Inspectors found 109 violations when they conducted the 1,605 inspections in Northwest Louisiana in 2020.
However, again, deputy fire marshals issued no citation in Northwest Louisiana or elsewhere in the state.
The governor’s proclamation allows for agencies to take several enforcement actions when non-compliance is found.
Bel, however, has always directed inspectors to “work with businesses on their non-compliance unless the non-compliance is intentional, egregious or repetitive to a point of impasse,” said Ashley Rodrigue, spokeswoman for the state fire marshal’s office.
“The reason is because many businesses are trying to do the right thing, but not all of the guidance is clear to everyone.

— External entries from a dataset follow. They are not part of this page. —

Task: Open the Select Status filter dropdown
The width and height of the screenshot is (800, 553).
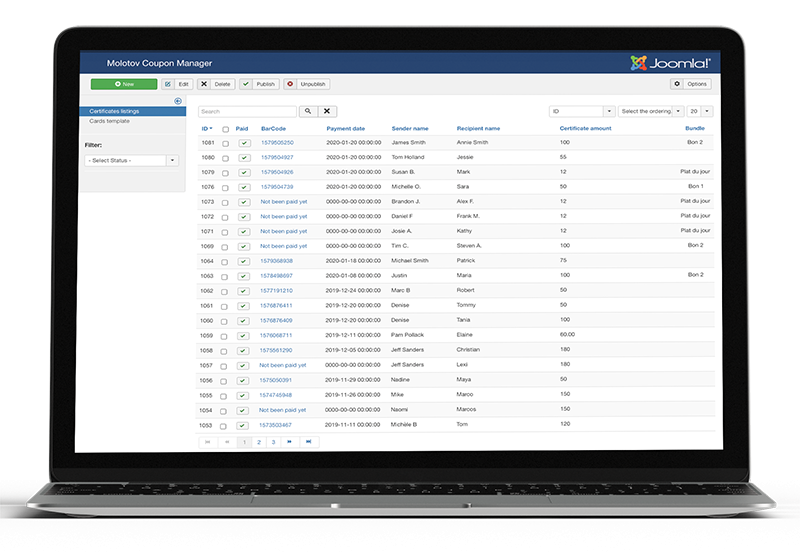Action: 132,160
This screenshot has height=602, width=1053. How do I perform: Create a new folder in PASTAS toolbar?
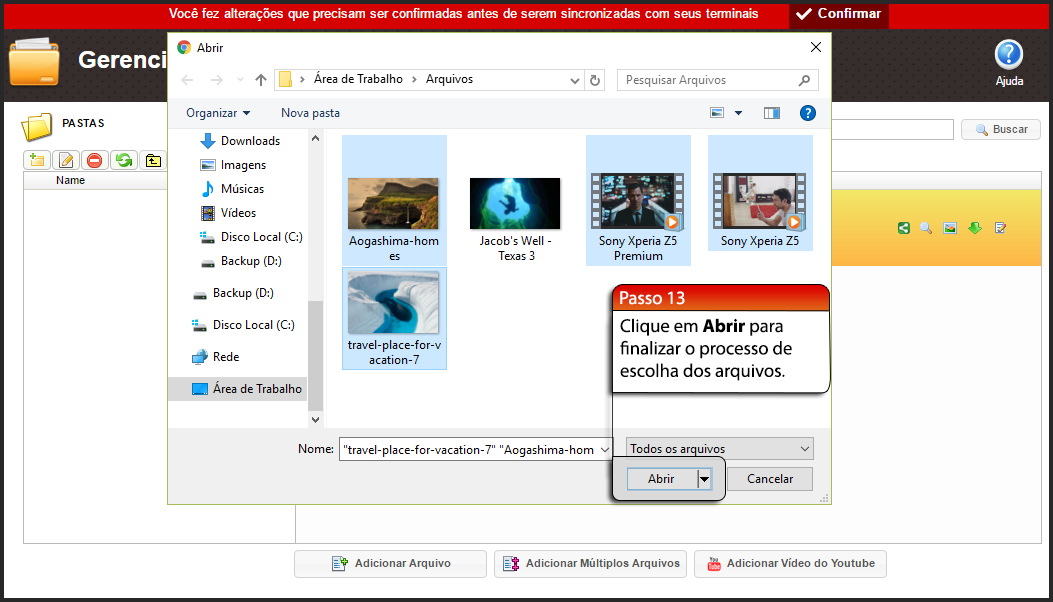(x=38, y=160)
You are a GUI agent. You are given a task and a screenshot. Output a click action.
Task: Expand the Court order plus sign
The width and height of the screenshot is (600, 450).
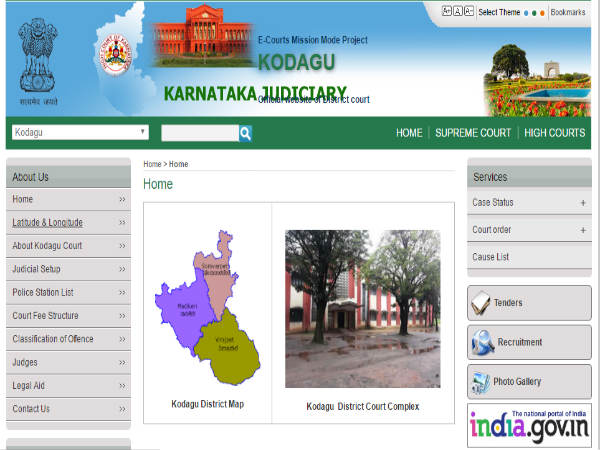[583, 230]
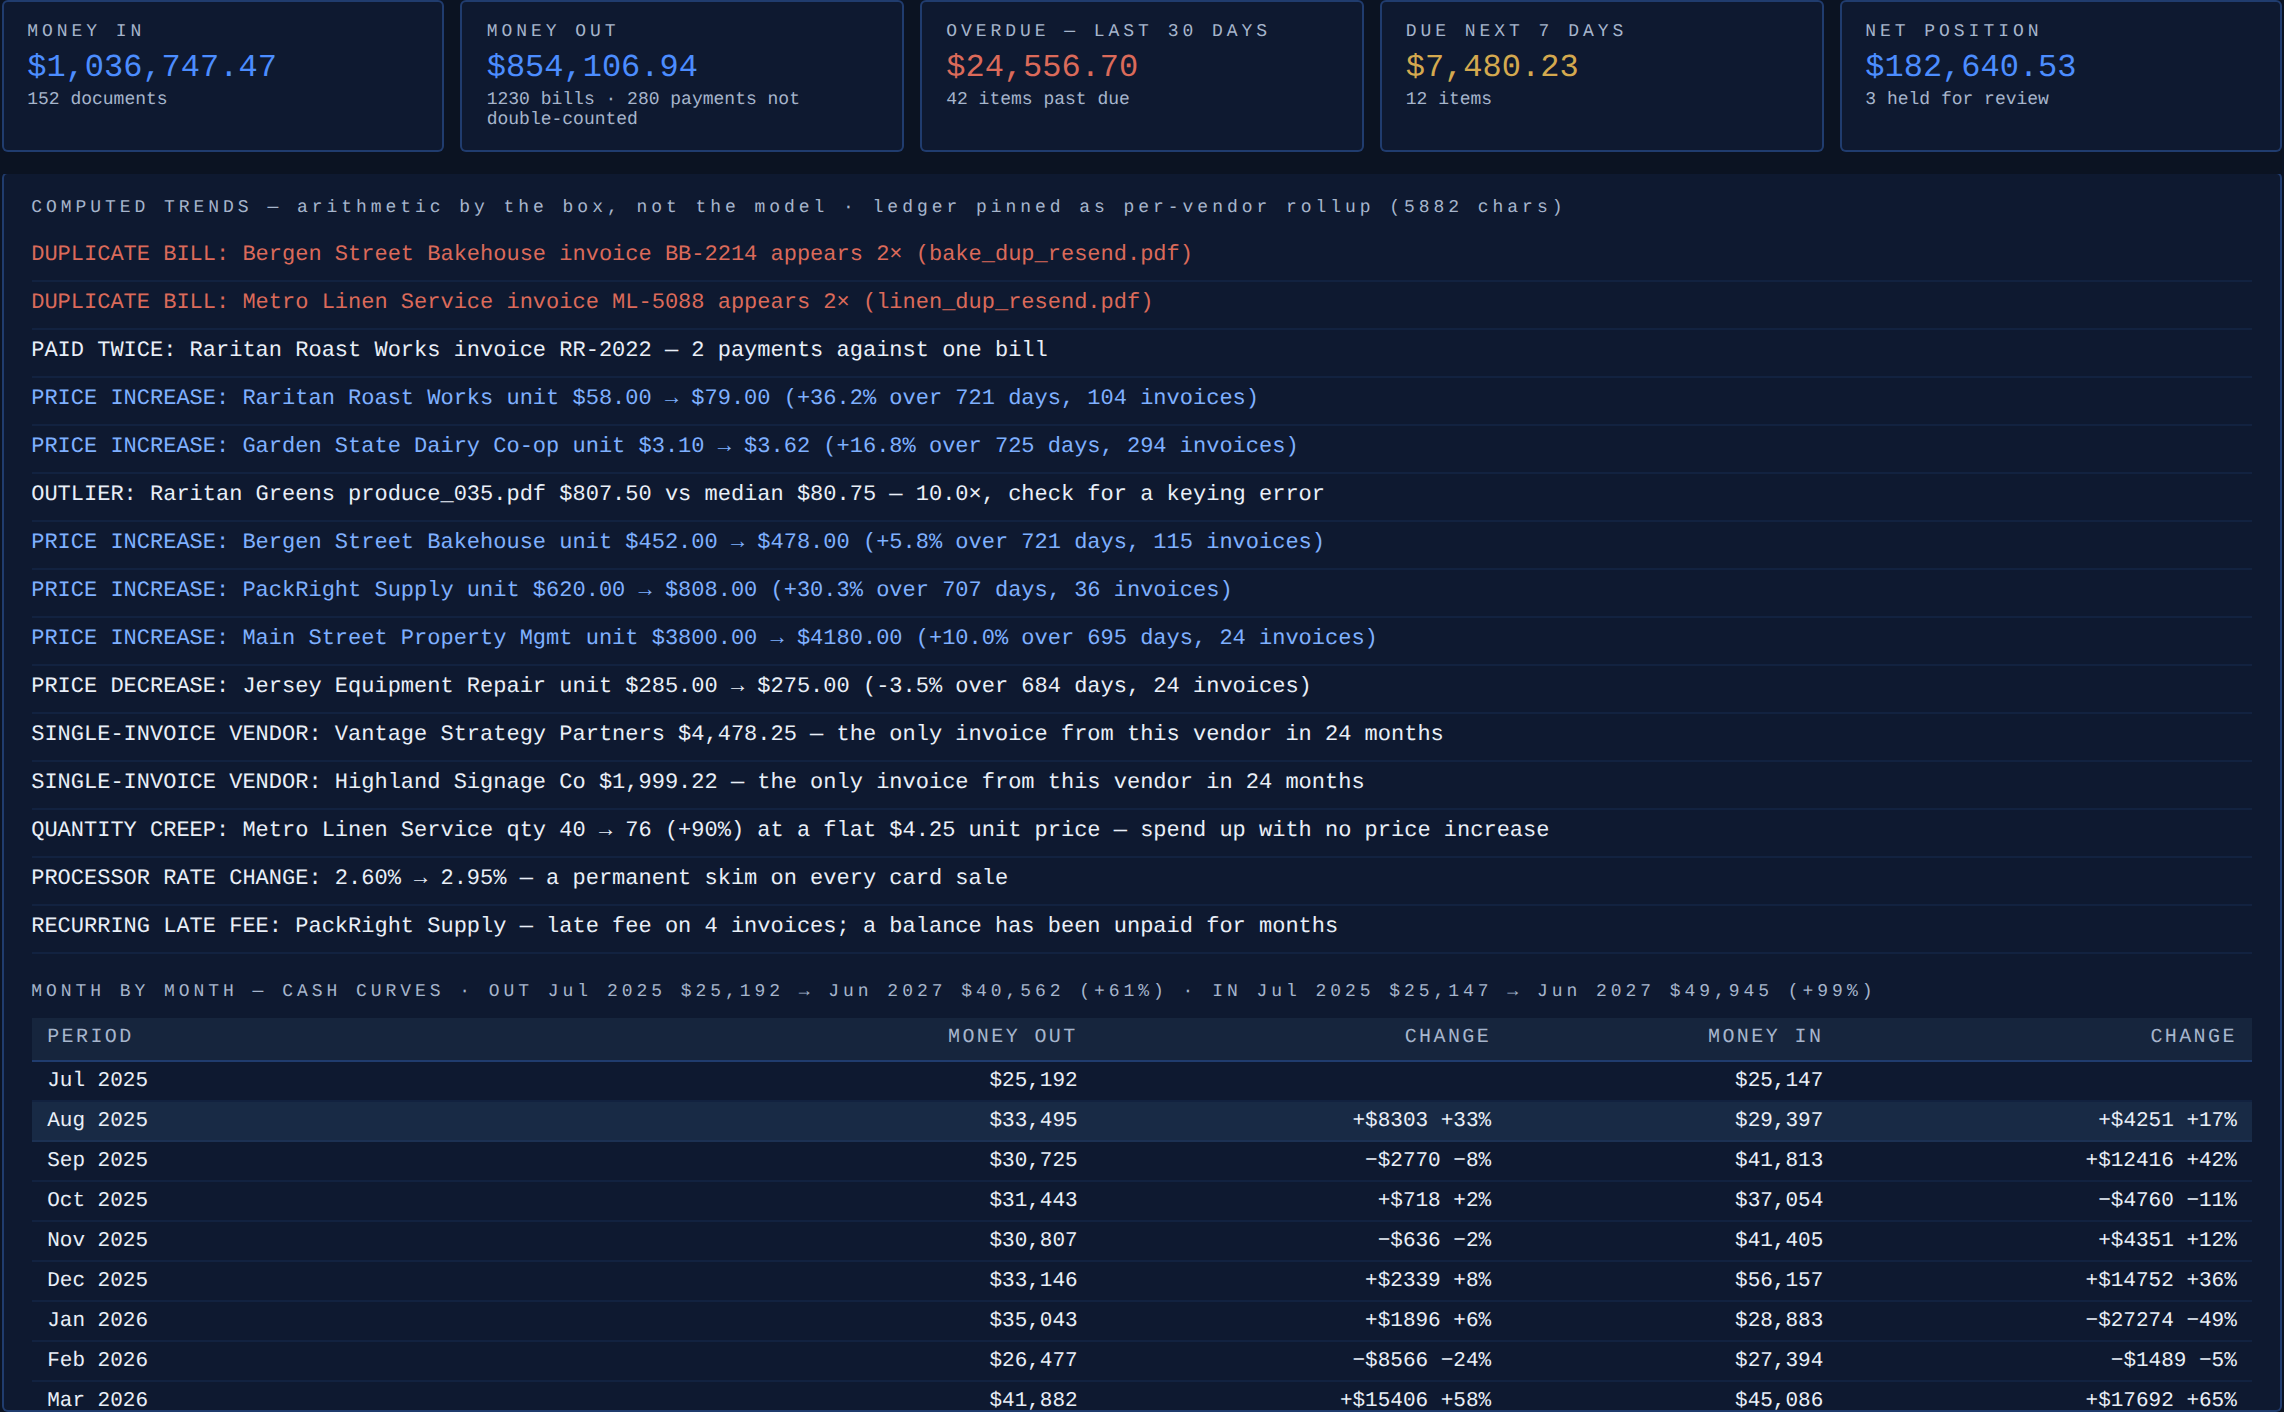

And, quite frankly, as it frequently changes, it’s understandable that people have a hard time keeping up with what they’re supposed to be doing and how it should be done.”
So businesses are given the opportunity to educate themselves and adjust their operations so that they comply with the COVID-19 guidelines.
As for establishments that refuse to comply, a citation is not the only course of action available.
“In the instance of the extreme situations like were just mentioned, so far, when actions were taken, they ended up being of greater consequence than a written citation and taken by agencies with oversight over those business types (ATC pulling bar permits, LDH taking restaurant permits, etc.) So those actions may potentially have longer-lasting effects beyond the pandemic,” Rodrigue explained.
The state fire marshal’s office is not the only entity inspecting for compliance with Louisiana’s COVID-19 guidelines.
The more than 12,000 compliance visits that deputy fire marshals conducted in 2020 are among a total of 16,384 coronavirus-related visits made statewide last year by Louisiana state and law enforcement agencies, the fire marshal’s office reports.
Performance outcomes for 2020 that recently were shared by State Fire Marshal Chief H. “Butch” Browning show that deputy fire marshals last year also:
- conducted about 35,000 final inspections of new commercial buildings and compliance inspections of existing commercial buildings throughout the state;
- inspected hundreds of fireworks stands and displays; and,
- responded to thousands of “impairment reports on life safety and property protection systems in commercial businesses.”
Browning praised his staffers for their performance despite responding to multiple tropical system threats, limitations arising as a result of the pandemic and taking on the new and fluid task of COVID-19 enforcement efforts.
“This past year has been one for the record books for all of us. But I’m glad to say, for the state fire marshal’s office, it’ll be a year we’ll be able to look back on with pride.”